WHAT YOU HAVE TO DO ▸
Rewrite the rows below, replacing every occurrence of "Instruction" with "Directive" and leaving all other text unchanged.

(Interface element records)
%%

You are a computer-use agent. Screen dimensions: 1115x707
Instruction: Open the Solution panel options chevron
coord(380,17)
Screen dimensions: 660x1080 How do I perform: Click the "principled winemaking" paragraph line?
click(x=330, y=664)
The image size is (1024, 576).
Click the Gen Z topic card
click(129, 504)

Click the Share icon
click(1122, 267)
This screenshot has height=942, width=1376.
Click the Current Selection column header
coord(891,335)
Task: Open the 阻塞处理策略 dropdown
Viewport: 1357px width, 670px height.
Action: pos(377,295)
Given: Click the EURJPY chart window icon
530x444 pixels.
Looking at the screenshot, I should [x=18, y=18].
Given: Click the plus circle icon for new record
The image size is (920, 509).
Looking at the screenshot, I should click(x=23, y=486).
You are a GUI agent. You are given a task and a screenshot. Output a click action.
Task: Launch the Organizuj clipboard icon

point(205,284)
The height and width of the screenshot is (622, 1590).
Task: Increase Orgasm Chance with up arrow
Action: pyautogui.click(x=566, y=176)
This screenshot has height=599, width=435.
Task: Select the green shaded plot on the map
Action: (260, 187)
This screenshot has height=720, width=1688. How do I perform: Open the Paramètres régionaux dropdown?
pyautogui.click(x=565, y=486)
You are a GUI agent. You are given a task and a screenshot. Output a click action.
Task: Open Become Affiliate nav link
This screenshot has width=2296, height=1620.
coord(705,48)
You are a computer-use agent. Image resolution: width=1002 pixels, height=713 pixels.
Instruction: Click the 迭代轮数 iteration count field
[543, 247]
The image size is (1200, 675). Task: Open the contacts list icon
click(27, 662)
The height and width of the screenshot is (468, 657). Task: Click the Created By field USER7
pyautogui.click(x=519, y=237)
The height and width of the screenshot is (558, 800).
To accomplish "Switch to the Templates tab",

%%

CORRECT ANSWER ▸
You are a computer-use agent. Screen dimensions: 1115x707
Directive: Open the Solution panel options chevron
coord(380,17)
Screen dimensions: 660x1080 How do I perform: Click the "principled winemaking" paragraph line?
click(x=330, y=664)
The image size is (1024, 576).
Click the Gen Z topic card
click(129, 504)

Click the Share icon
click(1122, 267)
This screenshot has height=942, width=1376.
Click the Current Selection column header
coord(891,335)
Task: Open the 阻塞处理策略 dropdown
Viewport: 1357px width, 670px height.
Action: pos(377,295)
Given: Click the EURJPY chart window icon
530x444 pixels.
Looking at the screenshot, I should [x=18, y=18].
Given: Click the plus circle icon for new record
The image size is (920, 509).
Looking at the screenshot, I should click(x=23, y=486).
You are a GUI agent. You are given a task and a screenshot. Output a click action.
Task: Launch the Organizuj clipboard icon

point(205,284)
The height and width of the screenshot is (622, 1590).
Task: Increase Orgasm Chance with up arrow
Action: pyautogui.click(x=566, y=176)
This screenshot has height=599, width=435.
Task: Select the green shaded plot on the map
Action: (260, 187)
This screenshot has height=720, width=1688. How do I perform: Open the Paramètres régionaux dropdown?
pyautogui.click(x=565, y=486)
You are a GUI agent. You are given a task and a screenshot. Output a click action.
Task: Open Become Affiliate nav link
This screenshot has width=2296, height=1620.
coord(705,48)
You are a computer-use agent. Image resolution: width=1002 pixels, height=713 pixels.
Directive: Click the 迭代轮数 iteration count field
[543, 247]
The image size is (1200, 675). Task: Open the contacts list icon
click(27, 662)
The height and width of the screenshot is (468, 657). Task: Click the Created By field USER7
pyautogui.click(x=519, y=237)
The height and width of the screenshot is (558, 800).
To accomplish "Switch to the Templates tab",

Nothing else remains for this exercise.